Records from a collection
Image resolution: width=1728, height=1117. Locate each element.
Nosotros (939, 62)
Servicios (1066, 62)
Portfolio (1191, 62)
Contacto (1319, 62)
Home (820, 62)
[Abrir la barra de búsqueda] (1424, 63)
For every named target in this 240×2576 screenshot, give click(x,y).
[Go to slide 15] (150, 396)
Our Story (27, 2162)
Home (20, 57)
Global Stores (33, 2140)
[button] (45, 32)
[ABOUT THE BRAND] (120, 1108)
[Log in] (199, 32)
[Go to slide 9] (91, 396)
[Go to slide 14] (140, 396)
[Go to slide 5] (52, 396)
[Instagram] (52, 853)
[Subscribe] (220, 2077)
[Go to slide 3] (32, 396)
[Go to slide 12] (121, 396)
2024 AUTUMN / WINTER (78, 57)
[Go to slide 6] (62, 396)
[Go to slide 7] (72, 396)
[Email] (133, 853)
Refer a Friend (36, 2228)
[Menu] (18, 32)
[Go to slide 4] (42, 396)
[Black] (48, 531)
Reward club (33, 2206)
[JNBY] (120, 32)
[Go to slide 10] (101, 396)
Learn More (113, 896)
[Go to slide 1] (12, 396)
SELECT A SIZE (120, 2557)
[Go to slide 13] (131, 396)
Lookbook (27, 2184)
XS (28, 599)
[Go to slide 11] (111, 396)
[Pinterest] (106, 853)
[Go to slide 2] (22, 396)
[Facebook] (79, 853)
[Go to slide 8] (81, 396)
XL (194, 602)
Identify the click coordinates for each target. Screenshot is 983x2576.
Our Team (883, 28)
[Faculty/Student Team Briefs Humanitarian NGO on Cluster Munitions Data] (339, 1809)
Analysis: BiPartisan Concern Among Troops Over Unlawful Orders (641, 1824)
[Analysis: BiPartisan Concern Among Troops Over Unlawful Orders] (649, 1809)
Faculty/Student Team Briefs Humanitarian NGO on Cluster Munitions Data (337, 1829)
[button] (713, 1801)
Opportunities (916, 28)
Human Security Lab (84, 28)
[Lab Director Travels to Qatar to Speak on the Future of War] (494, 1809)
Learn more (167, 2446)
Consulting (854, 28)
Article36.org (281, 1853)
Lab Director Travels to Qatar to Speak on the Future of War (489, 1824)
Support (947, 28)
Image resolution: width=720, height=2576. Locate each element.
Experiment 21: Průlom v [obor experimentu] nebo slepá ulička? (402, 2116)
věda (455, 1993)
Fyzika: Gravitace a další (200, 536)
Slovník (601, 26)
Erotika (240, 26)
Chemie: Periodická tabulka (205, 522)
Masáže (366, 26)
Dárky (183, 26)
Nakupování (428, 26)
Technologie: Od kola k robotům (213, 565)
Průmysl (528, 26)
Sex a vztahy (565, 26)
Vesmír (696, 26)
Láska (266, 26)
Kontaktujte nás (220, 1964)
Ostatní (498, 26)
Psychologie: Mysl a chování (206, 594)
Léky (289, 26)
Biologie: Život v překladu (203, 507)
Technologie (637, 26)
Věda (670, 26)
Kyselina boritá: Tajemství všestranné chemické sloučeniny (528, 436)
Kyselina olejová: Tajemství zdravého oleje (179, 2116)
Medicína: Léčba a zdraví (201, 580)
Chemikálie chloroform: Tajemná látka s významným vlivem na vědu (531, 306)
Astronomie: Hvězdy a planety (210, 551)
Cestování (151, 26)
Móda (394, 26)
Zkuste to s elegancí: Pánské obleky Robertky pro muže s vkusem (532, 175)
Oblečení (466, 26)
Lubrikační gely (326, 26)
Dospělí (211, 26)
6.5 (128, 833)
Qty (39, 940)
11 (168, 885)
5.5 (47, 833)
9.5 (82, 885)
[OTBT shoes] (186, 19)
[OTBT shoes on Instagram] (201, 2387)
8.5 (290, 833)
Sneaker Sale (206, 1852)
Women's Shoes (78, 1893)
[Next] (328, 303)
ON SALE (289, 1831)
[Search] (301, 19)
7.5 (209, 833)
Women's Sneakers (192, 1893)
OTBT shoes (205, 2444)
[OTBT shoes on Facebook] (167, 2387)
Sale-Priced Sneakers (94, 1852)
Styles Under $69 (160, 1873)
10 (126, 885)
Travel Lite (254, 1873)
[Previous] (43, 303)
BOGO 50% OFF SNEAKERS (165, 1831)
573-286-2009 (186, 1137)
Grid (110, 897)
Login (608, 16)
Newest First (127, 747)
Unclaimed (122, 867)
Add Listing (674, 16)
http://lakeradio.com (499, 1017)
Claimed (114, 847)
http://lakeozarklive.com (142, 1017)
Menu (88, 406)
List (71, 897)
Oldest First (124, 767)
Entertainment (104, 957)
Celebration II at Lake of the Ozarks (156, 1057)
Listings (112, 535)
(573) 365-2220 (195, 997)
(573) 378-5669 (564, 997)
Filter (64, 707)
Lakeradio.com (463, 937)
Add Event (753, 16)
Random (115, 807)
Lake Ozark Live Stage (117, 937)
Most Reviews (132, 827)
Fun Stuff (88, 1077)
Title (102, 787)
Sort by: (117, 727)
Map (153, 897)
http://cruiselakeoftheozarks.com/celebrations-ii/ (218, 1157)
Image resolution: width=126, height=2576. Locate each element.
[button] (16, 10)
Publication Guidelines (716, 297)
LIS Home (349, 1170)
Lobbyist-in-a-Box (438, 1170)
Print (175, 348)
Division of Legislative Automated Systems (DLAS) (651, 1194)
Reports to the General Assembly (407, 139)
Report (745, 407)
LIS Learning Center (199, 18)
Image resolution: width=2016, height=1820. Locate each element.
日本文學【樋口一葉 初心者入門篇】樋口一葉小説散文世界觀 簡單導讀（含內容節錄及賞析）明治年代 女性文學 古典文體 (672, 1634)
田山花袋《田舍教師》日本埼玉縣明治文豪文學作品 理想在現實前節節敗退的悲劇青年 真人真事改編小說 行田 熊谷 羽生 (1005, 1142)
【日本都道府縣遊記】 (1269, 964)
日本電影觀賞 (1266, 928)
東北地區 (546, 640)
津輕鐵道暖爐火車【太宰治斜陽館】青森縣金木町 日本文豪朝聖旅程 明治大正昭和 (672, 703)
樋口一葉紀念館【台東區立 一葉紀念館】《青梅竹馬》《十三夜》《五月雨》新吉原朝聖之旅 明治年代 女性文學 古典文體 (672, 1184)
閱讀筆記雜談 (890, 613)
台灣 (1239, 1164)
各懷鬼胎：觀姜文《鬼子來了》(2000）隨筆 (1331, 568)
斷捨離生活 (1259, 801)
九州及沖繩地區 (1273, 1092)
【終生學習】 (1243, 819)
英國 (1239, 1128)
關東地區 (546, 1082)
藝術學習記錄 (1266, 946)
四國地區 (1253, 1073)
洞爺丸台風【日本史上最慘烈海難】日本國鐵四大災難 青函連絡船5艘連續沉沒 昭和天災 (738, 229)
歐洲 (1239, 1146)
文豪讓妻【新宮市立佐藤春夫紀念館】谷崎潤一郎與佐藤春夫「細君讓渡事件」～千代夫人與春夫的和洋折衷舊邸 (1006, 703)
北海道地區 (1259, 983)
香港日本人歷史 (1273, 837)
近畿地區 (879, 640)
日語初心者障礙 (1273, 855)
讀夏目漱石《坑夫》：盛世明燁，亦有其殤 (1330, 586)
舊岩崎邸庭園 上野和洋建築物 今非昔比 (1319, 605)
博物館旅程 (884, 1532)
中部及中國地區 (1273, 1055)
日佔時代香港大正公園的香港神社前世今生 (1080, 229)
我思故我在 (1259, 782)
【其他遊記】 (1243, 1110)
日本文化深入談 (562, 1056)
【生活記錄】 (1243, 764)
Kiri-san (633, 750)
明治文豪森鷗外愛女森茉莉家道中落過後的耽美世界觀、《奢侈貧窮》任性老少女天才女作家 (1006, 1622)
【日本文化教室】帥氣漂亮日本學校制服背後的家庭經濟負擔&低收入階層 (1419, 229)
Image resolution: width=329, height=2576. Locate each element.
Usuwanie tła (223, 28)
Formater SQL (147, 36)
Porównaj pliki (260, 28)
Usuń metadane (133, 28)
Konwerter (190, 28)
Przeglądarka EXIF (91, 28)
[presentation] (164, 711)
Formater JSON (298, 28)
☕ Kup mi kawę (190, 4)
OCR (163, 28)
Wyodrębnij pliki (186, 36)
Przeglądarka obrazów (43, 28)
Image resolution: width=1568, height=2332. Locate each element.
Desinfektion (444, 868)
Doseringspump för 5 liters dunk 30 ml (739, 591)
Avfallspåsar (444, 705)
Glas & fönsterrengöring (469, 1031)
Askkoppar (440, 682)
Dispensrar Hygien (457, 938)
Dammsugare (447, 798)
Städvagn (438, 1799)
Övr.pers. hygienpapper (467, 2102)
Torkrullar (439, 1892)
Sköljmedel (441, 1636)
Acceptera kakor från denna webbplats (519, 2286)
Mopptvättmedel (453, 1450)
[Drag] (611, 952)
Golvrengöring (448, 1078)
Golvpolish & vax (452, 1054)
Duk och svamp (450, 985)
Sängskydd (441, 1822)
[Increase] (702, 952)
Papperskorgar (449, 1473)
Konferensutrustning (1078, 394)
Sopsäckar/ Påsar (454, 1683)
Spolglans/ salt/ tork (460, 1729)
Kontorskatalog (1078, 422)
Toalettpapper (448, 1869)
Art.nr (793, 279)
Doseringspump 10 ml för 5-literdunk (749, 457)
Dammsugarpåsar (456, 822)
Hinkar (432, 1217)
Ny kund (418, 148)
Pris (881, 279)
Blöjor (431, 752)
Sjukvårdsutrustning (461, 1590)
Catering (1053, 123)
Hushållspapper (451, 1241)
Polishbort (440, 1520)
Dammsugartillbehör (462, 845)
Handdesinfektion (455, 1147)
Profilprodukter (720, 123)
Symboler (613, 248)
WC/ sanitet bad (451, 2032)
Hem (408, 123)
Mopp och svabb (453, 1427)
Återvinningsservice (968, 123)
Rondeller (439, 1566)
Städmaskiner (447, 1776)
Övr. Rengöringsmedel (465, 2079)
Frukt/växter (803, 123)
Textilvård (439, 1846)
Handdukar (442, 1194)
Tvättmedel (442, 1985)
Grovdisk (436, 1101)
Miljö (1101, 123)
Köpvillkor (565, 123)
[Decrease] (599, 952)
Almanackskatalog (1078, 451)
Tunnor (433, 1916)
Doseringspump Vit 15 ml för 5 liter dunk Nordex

## What is required
Copy out the lines above exactly, beginning at the one that contains "Experiment 21: Průlom" and ending at the one that contains "Medicína: Léčba a zdraví (201, 580)".

## Task solution
Experiment 21: Průlom v [obor experimentu] nebo slepá ulička? (402, 2116)
věda (455, 1993)
Fyzika: Gravitace a další (200, 536)
Slovník (601, 26)
Erotika (240, 26)
Chemie: Periodická tabulka (205, 522)
Masáže (366, 26)
Dárky (183, 26)
Nakupování (428, 26)
Technologie: Od kola k robotům (213, 565)
Průmysl (528, 26)
Sex a vztahy (565, 26)
Vesmír (696, 26)
Láska (266, 26)
Kontaktujte nás (220, 1964)
Ostatní (498, 26)
Psychologie: Mysl a chování (206, 594)
Léky (289, 26)
Biologie: Život v překladu (203, 507)
Technologie (637, 26)
Věda (670, 26)
Kyselina boritá: Tajemství všestranné chemické sloučeniny (528, 436)
Kyselina olejová: Tajemství zdravého oleje (179, 2116)
Medicína: Léčba a zdraví (201, 580)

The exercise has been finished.